→ BRIEF: Look for the string "Treat" in the listing. Copy each line that has it.

→ DATA:

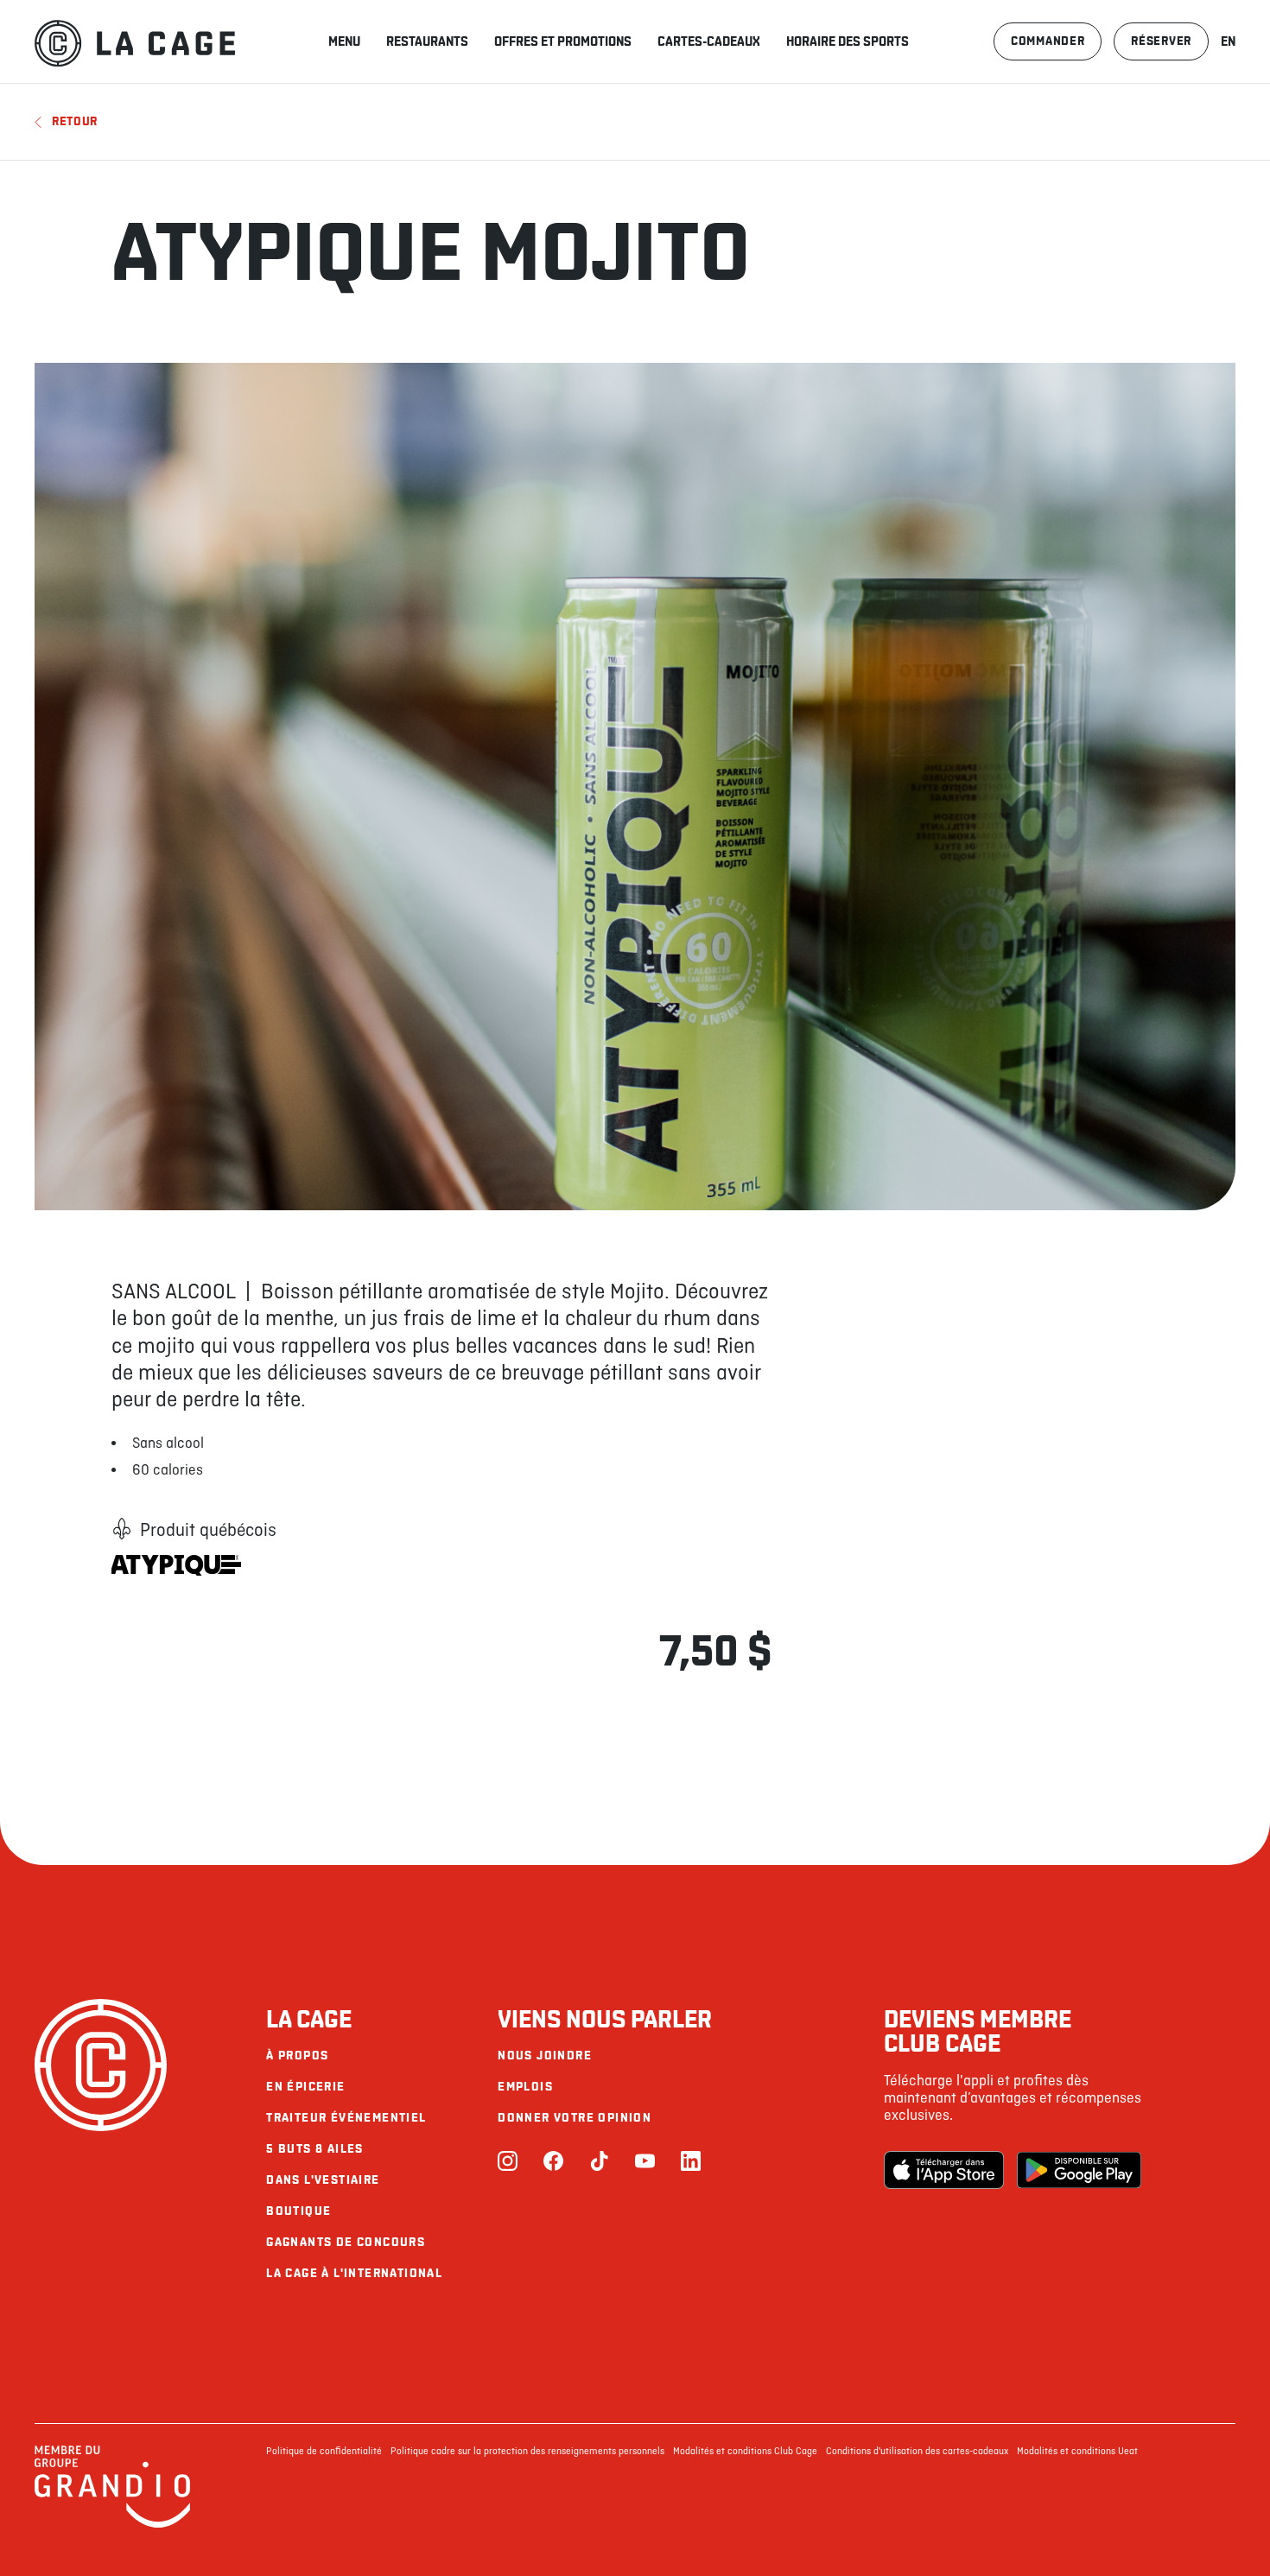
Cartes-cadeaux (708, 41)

==

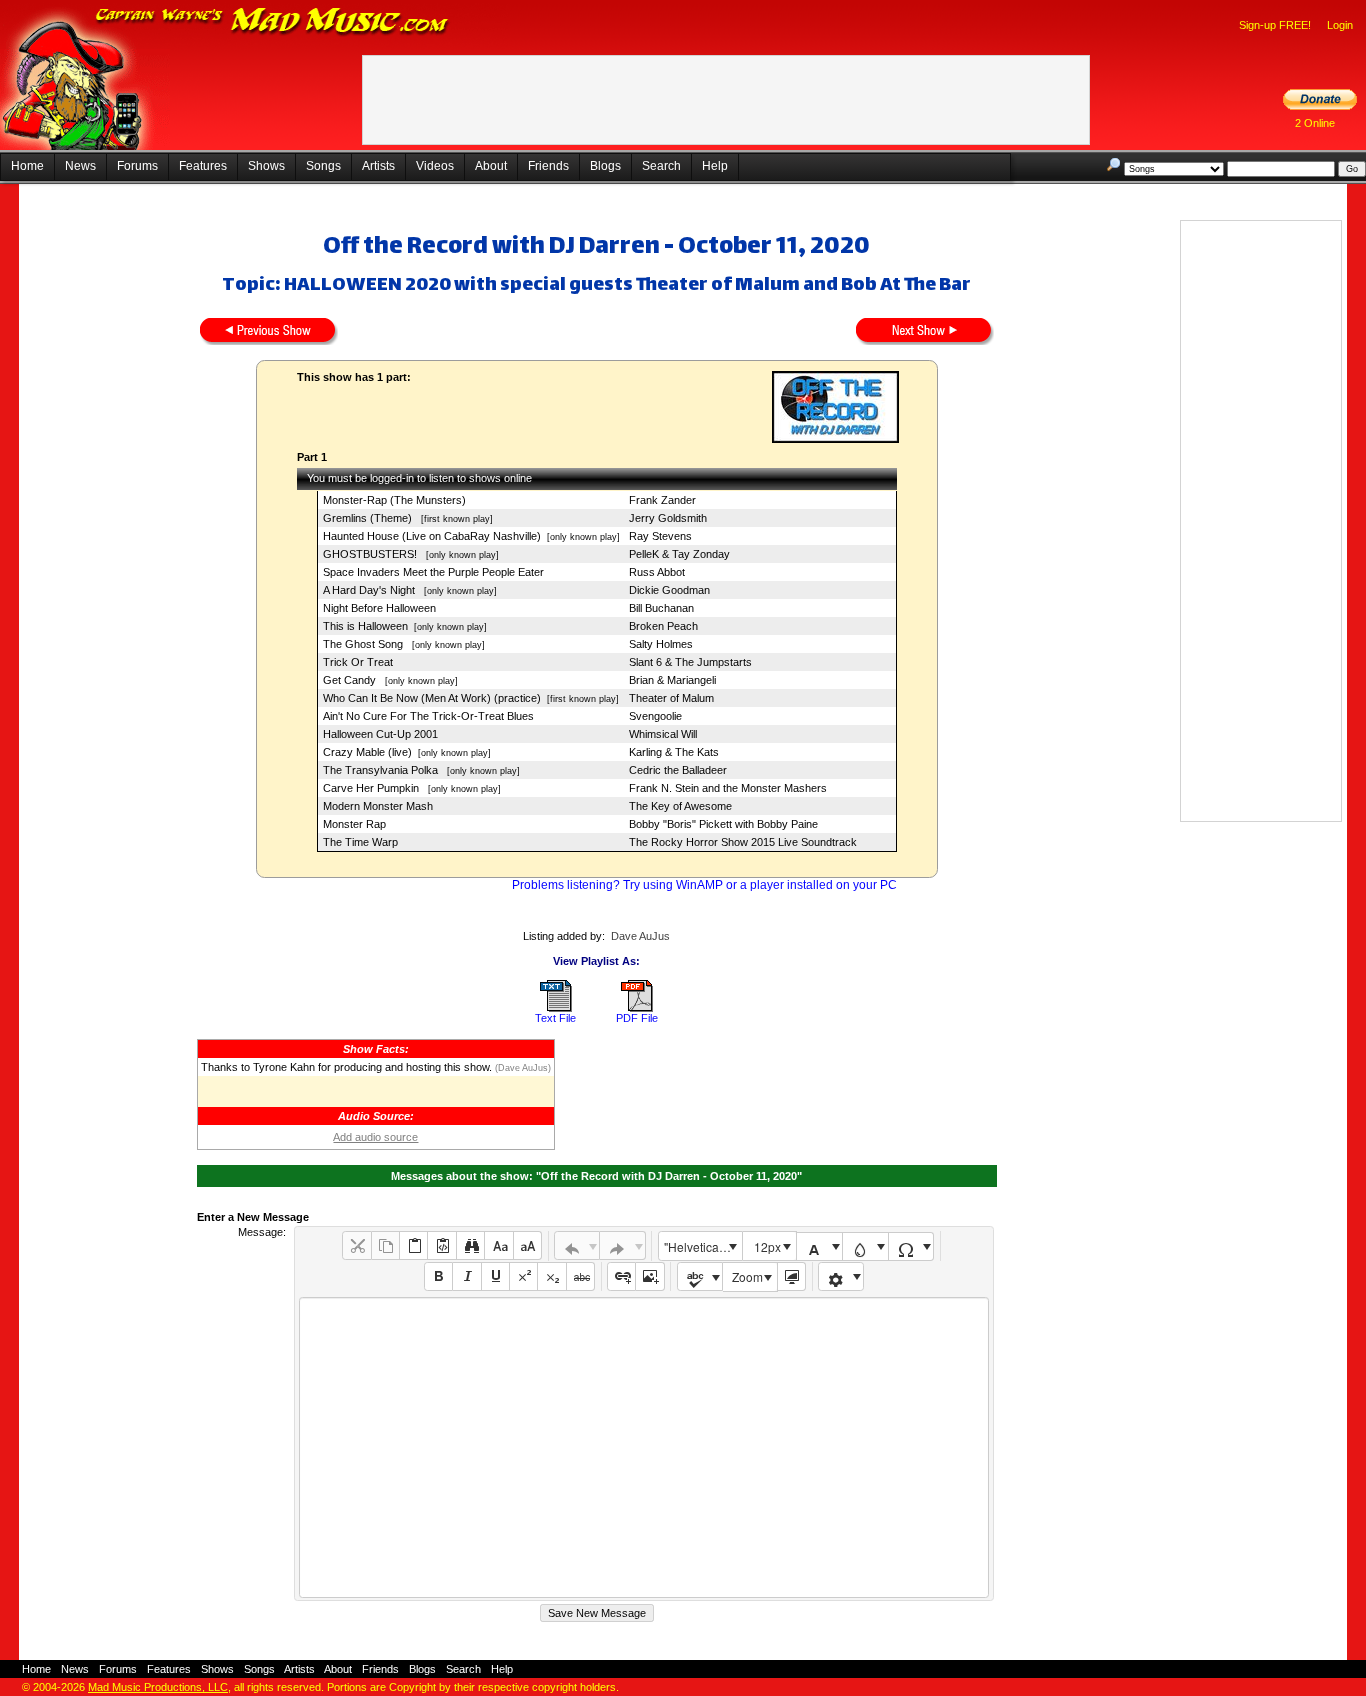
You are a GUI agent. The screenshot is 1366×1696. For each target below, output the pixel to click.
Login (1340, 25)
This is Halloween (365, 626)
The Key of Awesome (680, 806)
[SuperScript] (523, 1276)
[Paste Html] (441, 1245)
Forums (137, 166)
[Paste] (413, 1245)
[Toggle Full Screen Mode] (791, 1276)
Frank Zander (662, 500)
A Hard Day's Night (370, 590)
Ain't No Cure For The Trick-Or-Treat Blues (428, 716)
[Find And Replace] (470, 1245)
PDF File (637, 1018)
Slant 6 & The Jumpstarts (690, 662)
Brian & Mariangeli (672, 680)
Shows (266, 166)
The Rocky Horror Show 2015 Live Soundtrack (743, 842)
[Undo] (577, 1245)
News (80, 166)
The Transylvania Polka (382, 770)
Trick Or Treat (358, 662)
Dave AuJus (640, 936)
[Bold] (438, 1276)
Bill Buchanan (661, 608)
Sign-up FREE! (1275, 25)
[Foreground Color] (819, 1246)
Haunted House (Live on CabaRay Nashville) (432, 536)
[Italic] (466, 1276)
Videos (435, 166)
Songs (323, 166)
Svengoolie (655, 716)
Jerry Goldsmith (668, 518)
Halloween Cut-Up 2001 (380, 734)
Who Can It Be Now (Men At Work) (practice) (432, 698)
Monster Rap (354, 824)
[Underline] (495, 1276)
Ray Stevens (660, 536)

--

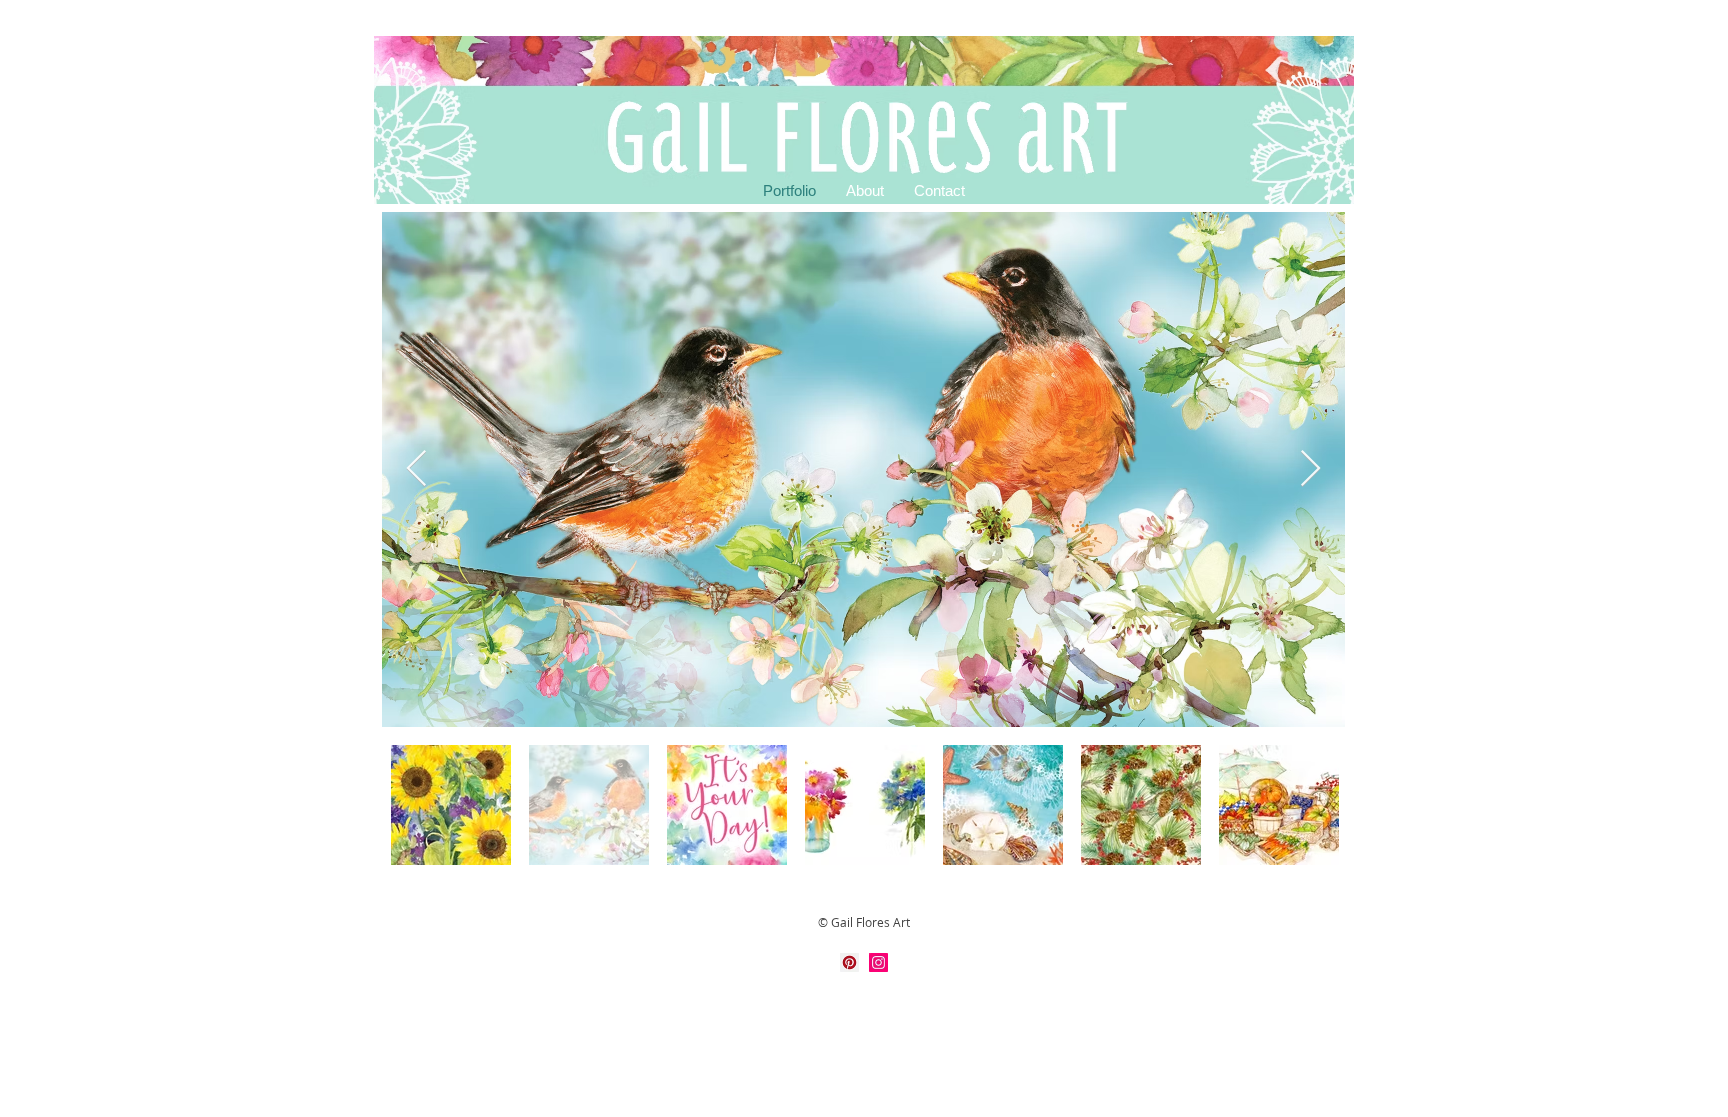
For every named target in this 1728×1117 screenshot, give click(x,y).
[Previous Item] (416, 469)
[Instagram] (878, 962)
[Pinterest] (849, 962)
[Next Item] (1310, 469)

→ OUTPUT:
Ain't No Cure For The Trick-Or-Treat Blues (428, 716)
Trick Or Treat (358, 662)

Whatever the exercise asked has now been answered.